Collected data
---------------

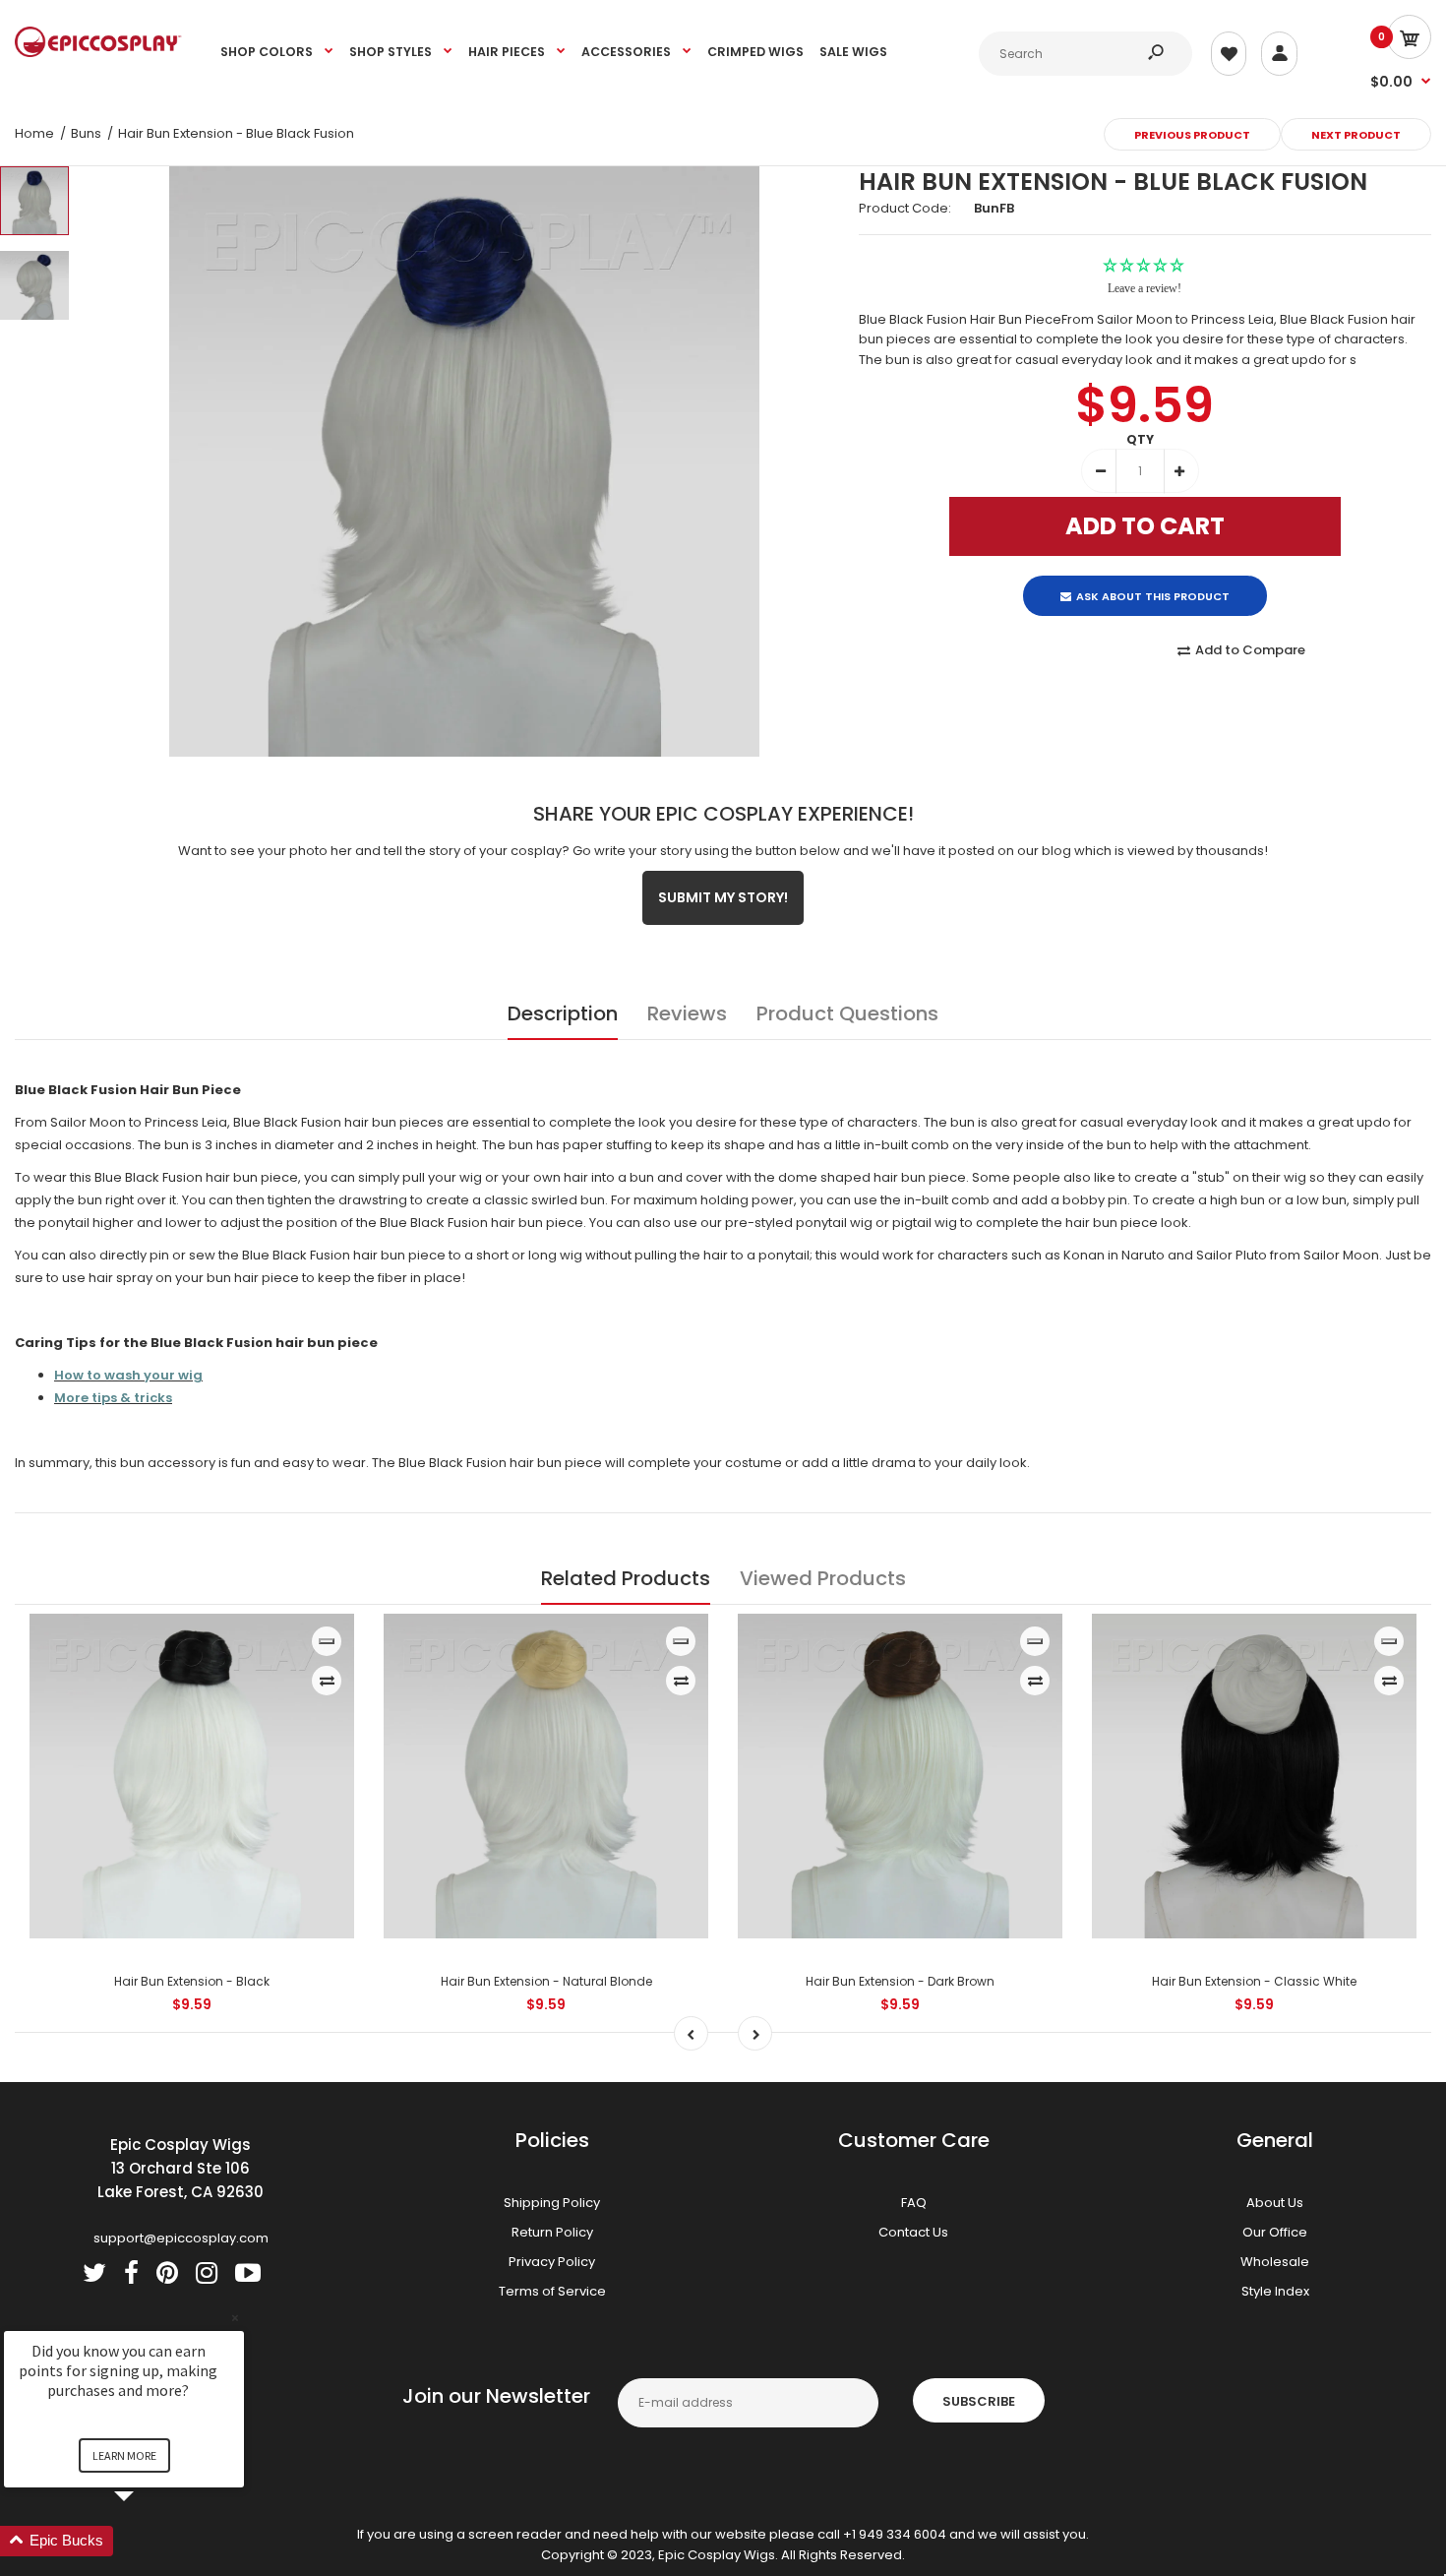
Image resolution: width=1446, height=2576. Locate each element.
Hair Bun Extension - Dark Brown (900, 1981)
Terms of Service (552, 2291)
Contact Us (913, 2232)
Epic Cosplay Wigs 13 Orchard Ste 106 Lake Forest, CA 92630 (180, 2168)
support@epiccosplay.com (181, 2238)
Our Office (1274, 2232)
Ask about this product (1153, 579)
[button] (147, 2541)
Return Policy (552, 2232)
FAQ (914, 2202)
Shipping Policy (552, 2202)
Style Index (1275, 2291)
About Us (1274, 2202)
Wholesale (1274, 2261)
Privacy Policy (552, 2261)
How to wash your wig (128, 1375)
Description (563, 1013)
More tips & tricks (113, 1397)
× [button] (235, 2317)
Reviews (687, 1013)
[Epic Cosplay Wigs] (98, 52)
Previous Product (1192, 135)
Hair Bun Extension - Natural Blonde (546, 1981)
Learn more (124, 2455)
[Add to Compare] (327, 1680)
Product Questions (847, 1013)
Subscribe (978, 2401)
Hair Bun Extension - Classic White (1254, 1981)
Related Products (625, 1578)
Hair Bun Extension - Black (192, 1981)
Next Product (1356, 135)
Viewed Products (823, 1578)
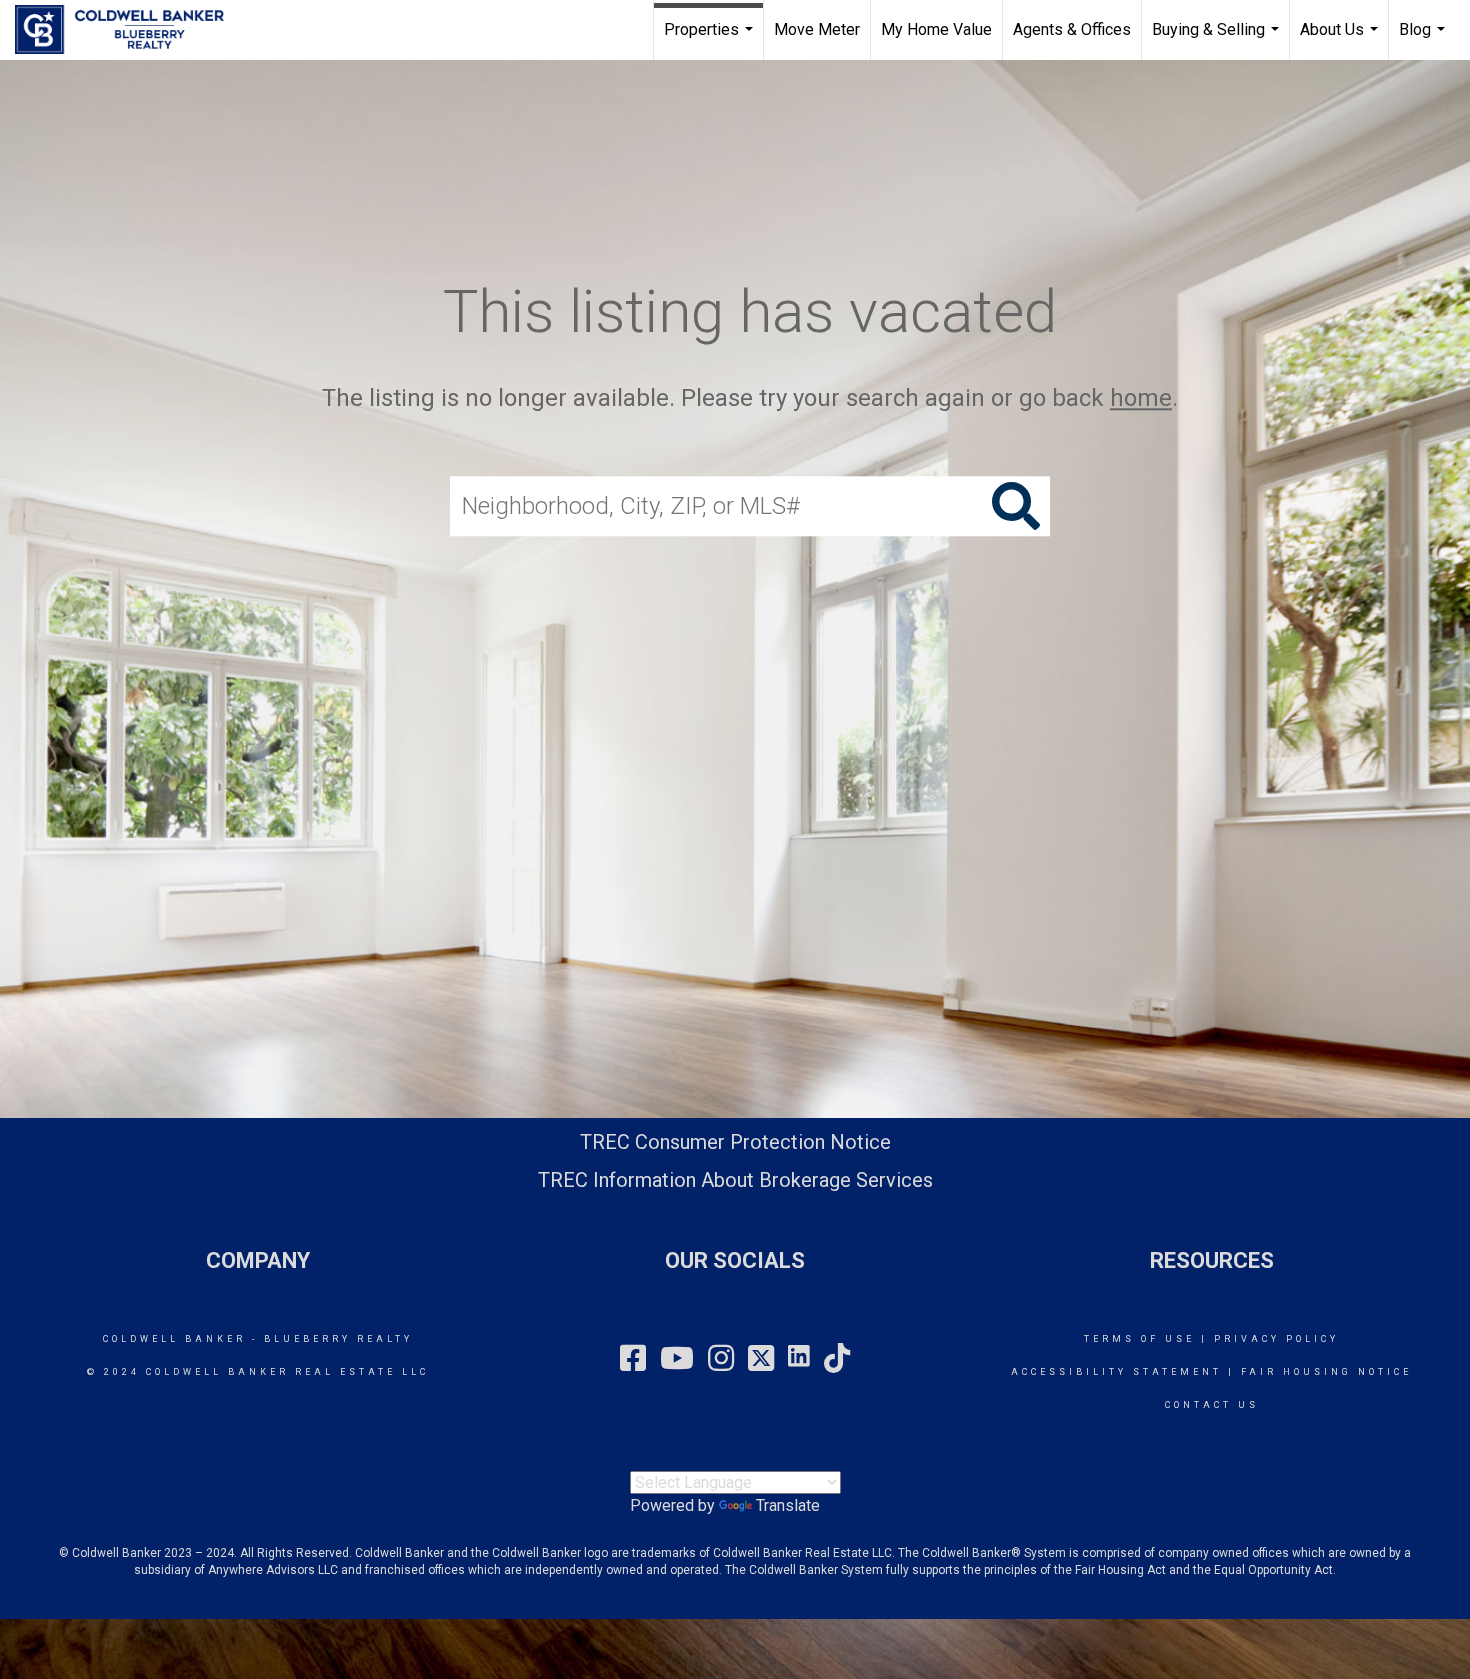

---------------

**What is required**. What you write must match, line for line, the lines from the one with "Hair Bun Extension - Black (192, 1981)" through the last line of the data above, minus the pictures.

**Solution to this problem**.
Hair Bun Extension - Black (192, 1981)
Next Product (1356, 135)
Viewed Products (823, 1578)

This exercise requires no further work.